Is she new to the area? How long has she been there?When I was a live-in in DC I almost never went anywhere on the weekends because I didn't have anywhere to go. I'm not really a "joiner" and I didn't have any friends, so I just rarely left. And when I wasn't working I didn't want to be around my NF so I could feel like I was actually getting down-time.

After a few months I made some other Nanny friends and went out occasionally, but during that whole job I was at home most of the time on the weekends. Of course I should add that I was never really happy there and only made it a year.

I would be hesitant to say anything to her, because I know if my NF had commented on the fact that I never leave my room, I probably would have felt awkward like then I needed to start going out even though I didn't want to.

this_nick said...

I'm not sure what exactly this post is about. You start off by mentioning that your friends expect your gossip about the nanny, then list a number of things you qualify as "drama" that don't seem especially dramatic -- more like things you are a little annoyed by.

-Did you mark the shakes in some way to indicate they are only for you, or verbally relay the information?

-Did you tell the nanny that any PPV movies she watches must be paid by her?

-Seriously, just get the toilet fixed. If it's plugging that much there's a reason beyond regular use.

If the point of this post is concern for the nanny (however obscured by your annoyance with her), I have an idea: talk to her one-on-one. Mention that she's been with you x amount of time, and you wanted to check in with her see how she's enjoying things, if she's finding enough to do in the area, etc. The more you get to know your nanny, the better you can win her trust and find out if she's feeling lonely/bored/etc.

Alice said...

I agree with this_nick.

The shakeology shakes; they're good protein and maybe she doesn't have time to eat since she's nannying, so it's a nice option for her to get the needed nutrition while spoon-feeding your kids? .. Or something along those lines.

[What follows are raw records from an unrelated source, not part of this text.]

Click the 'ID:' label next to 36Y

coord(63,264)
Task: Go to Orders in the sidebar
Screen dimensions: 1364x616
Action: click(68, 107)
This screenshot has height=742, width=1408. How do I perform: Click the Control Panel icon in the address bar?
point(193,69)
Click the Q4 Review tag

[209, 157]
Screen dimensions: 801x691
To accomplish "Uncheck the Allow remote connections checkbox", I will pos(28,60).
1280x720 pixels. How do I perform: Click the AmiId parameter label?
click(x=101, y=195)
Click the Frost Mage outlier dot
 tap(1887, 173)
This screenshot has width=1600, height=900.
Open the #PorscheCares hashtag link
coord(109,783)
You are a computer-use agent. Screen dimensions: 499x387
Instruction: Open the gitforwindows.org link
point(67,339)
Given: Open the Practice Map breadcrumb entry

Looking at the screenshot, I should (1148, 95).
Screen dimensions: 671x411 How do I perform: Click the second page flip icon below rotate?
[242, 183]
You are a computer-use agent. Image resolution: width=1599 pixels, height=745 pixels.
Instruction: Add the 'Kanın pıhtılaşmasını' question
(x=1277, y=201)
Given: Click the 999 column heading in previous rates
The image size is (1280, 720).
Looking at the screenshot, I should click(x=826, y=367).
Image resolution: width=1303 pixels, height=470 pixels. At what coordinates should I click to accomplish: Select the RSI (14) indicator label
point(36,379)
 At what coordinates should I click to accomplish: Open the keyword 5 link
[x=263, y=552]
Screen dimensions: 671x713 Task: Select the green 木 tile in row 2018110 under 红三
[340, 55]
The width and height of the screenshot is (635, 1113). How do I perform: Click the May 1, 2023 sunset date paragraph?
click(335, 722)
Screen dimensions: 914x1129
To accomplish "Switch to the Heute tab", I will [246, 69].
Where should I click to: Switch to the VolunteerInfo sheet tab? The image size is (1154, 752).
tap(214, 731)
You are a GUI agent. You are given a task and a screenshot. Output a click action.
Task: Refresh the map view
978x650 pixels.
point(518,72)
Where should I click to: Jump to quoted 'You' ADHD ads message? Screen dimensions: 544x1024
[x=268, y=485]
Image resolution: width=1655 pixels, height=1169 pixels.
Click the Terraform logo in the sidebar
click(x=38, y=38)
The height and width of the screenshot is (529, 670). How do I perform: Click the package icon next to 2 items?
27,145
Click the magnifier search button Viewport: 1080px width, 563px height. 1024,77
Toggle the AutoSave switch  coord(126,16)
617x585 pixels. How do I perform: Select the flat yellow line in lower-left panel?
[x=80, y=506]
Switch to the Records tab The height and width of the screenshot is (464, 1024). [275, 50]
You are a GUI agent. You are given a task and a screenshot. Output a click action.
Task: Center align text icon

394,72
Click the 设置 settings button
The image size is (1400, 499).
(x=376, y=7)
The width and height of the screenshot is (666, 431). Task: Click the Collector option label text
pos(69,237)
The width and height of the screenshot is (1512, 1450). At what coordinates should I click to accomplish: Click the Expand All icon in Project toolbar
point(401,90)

Also the PPV thing; a bit passive-aggressive to add a password and not mention it to the nanny. Probably should've thought of that beforehand, or shown her how to download FREE programs on DirecTv, since she may have come from a Comcast residence in which the programming and how it works is different.

As AbsOfSteel mentioned- if she is new to the area she may not have friends. When I was a live-in I did everything I could to get out of the house as much as possible because (to be honest) I hated the family I worked for (and then they screwed me over on pay, so I was right to dislike them from the getgo). That being said, I would drive 40 miles to get to my friends house just to socialize, but if she came from further away she likely doesn't want to be spending that much gas/wearing the vehicle so much, etc.

Other than those things you mentioned you sound considerate and like you want to make the nanny happy so GOOD FOR YOU.

Nan said...

I've been a nanny and I've been a teenager. Nannies don't risk their job over easily bought alcohol js

RBTC said...

count your blessings! ;) just last week after 5 days with kids outdoors in texas sun i slept 12 hours last monday ( my own house lol-nice!)

she should have asked before drinking a specialty drink - Princess Diana in England got in trouble for that when she was a nanny lol
but- i have had people that loved me with the kids and bought all sorts of goodies i liked

it sounds like you created a nice room for her to relax in - also it sounds like she is protected from work while on her time off and she likes her new work home

if she loves the kids and they love her - that is the main thing - but as always - keep an eye on the situation - keep us posted - you both sound like a good fit even though it always takes a little time

Writing_Nan said...

When I was a live in nanny when the parents were home and on weekends you'd find me in front of the tv just relaxing. I write fan fiction so the tv would be background noise and I write all the time. Maybe she has a hobby she does like writing, maybe she catches up on her shows, maybe a previous family would ask her to watch the kids if she showed her face so she hides in her room.